Blue King Brownは、2006年5月に横浜で開催されたイベントに行った知人が、そのイベントで観た中で最も衝撃を受けたと言っていたバンド。
オーストラリアのメルボルン出身。デビューアルバム。血筋などの詳細は判らないが、アボリジニをはじめとした先住オーストラリア人の立場になって唄っている。歌詞は隠喩に富んでシリアス。だが、そこには破壊に向かう衝動も、攻撃的な言説も存在しない。一聴すれば、レゲエのアフタービートやアフロのリズムにのったアッパー系のグルーブ。音楽をやるのが楽しくて楽しくてしょうがない感じが伝わってくる。自分たちの音楽を獲得した喜び、音楽をできることの喜びが素直に表れている。声が良い。そして上手い。パーカッションも異文化人種には真似すらできない。
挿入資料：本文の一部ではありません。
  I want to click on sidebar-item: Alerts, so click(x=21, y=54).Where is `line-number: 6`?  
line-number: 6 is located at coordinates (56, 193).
野外がとても似合う。ライブハウスやホールやクラブではなく、何の変哲もない空き地で演っていたら次第に人が集まり、みんな唄って踊っている、という情景を思い浮かべる感じ。
今年に入ってからロックでは!!!(Chik chik chik)やEnter Shikariなど外れが多かった。外れを購入してしまったのが瑣末事に思えてくる、なんだかわからないけれど生命力に溢れるアルバム。夏にぴったり。ライブが楽しそうだ。
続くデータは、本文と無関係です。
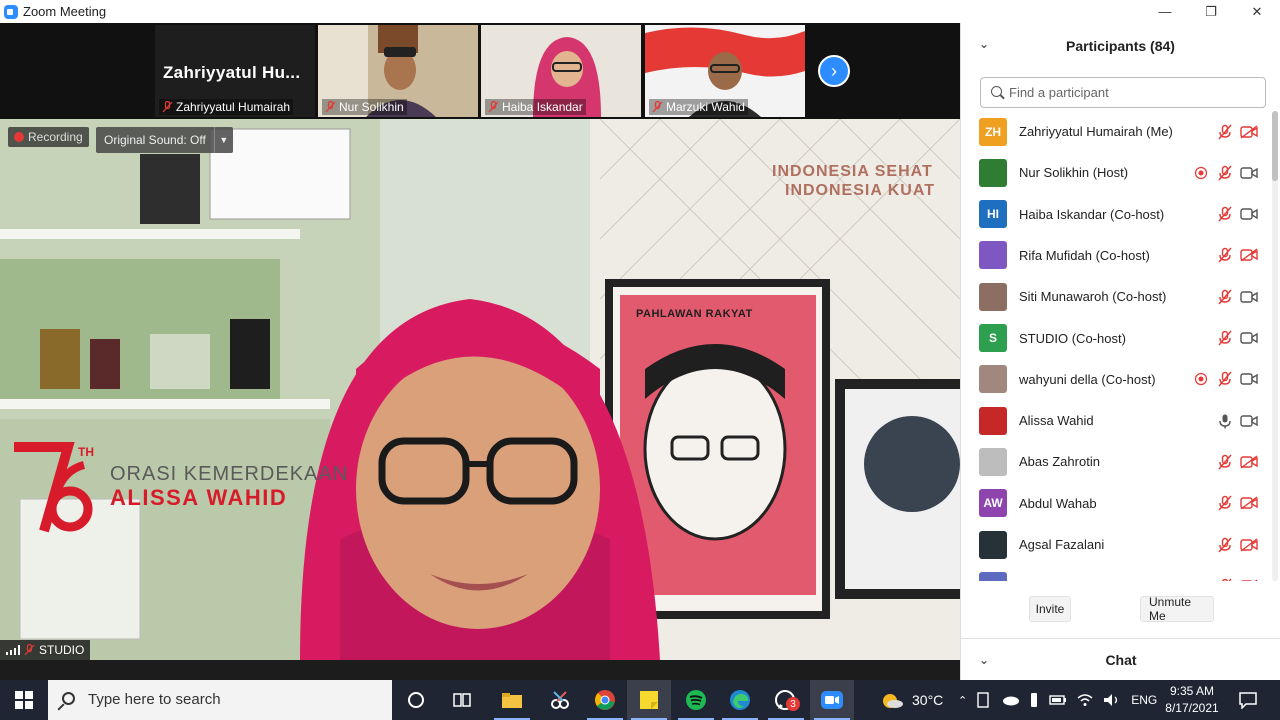 Image resolution: width=1280 pixels, height=720 pixels. What do you see at coordinates (1115, 462) in the screenshot?
I see `participant-row: Abas Zahrotin` at bounding box center [1115, 462].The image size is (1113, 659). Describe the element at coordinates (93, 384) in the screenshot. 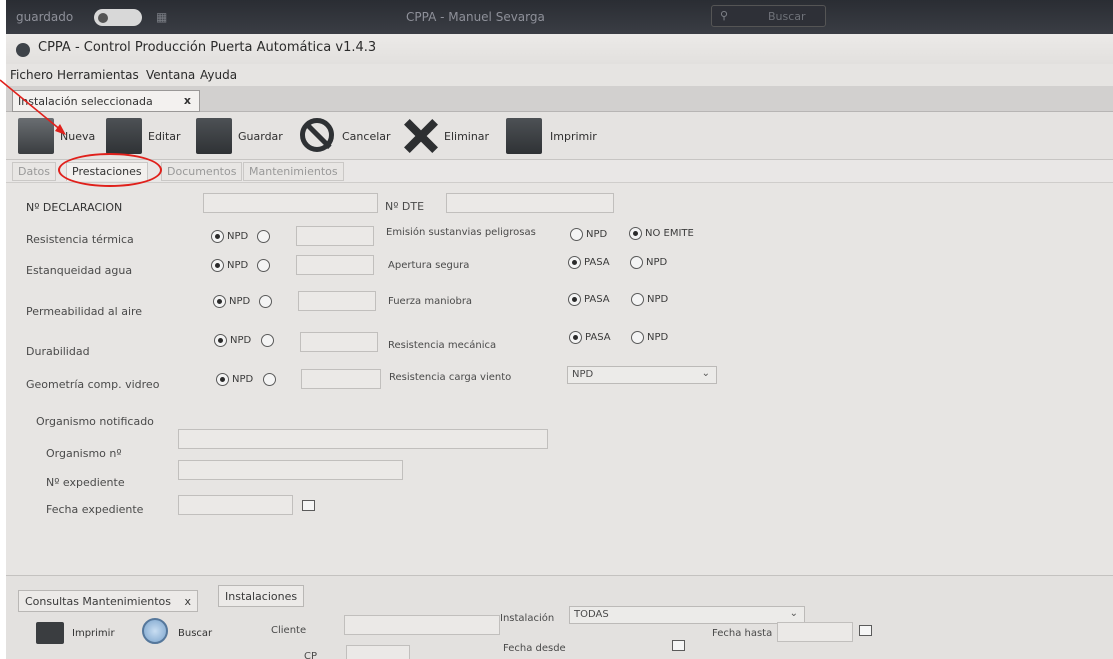

I see `geometria-label: Geometría comp. vidreo` at that location.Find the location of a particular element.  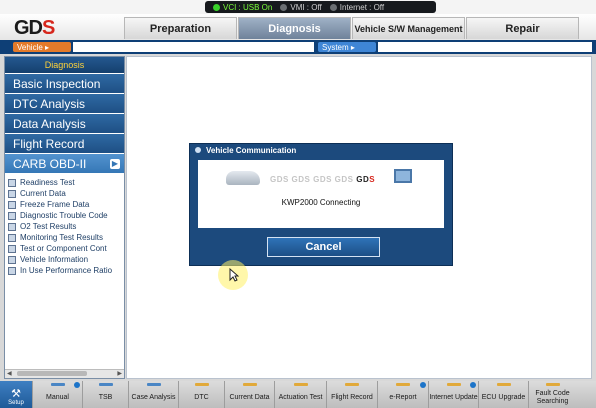

wrench-icon: ⚒ is located at coordinates (16, 394).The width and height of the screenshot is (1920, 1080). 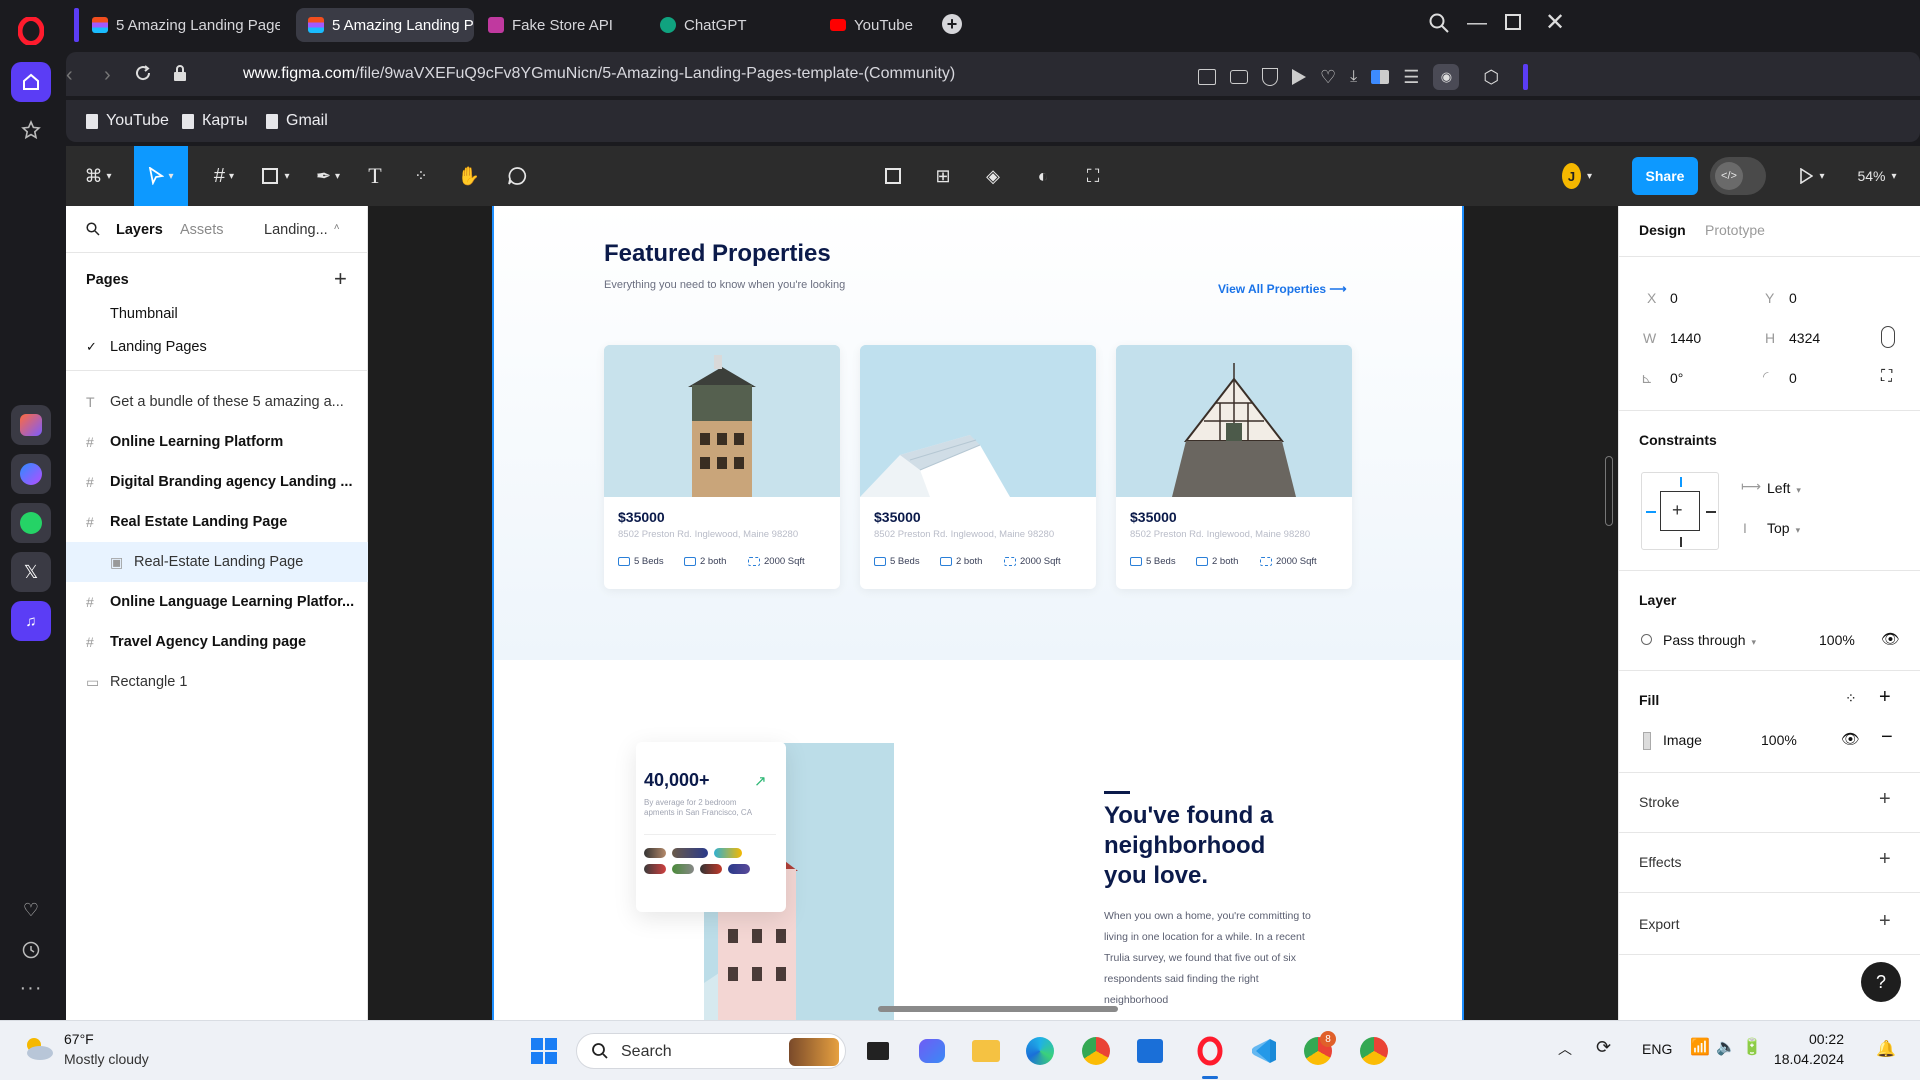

インタビューで「とても良い音で録れた」と発言している。でも、決して高音質ではない。土くささが残っているという点で良い音だ。1stの衝撃はどこへやら、単に歌の巧い歌手になってしまい、日本人歌手にありがちなこぶしが耳につくようになり、でも知名度が上がって売れるであろう「50年にひとりの天才」安富祖貴子。阿波弁を使っているはずなのにNHKでは典型的な帰国子女型標準語で喋ったり、トレードマークの眼鏡は伊達だったりとキャラ作り先行が目論見通りのアンジェラ・アキ。1stの奔放さがかき消え、お決まりのテクニックを獲得して巧い歌い手になってしまったロバータ・ガンバリーニ。初めからジャズではなくシンガソングライターだったが今では俗物に堕したノラ・ジョーンズ。彼女たちのように急激に本質が枯れ果てることのないよう、いつまでも乾燥した野原で自分たちの音楽を奏でてほしい。
Rebel musicはRealでなければ心が揺り動かされない。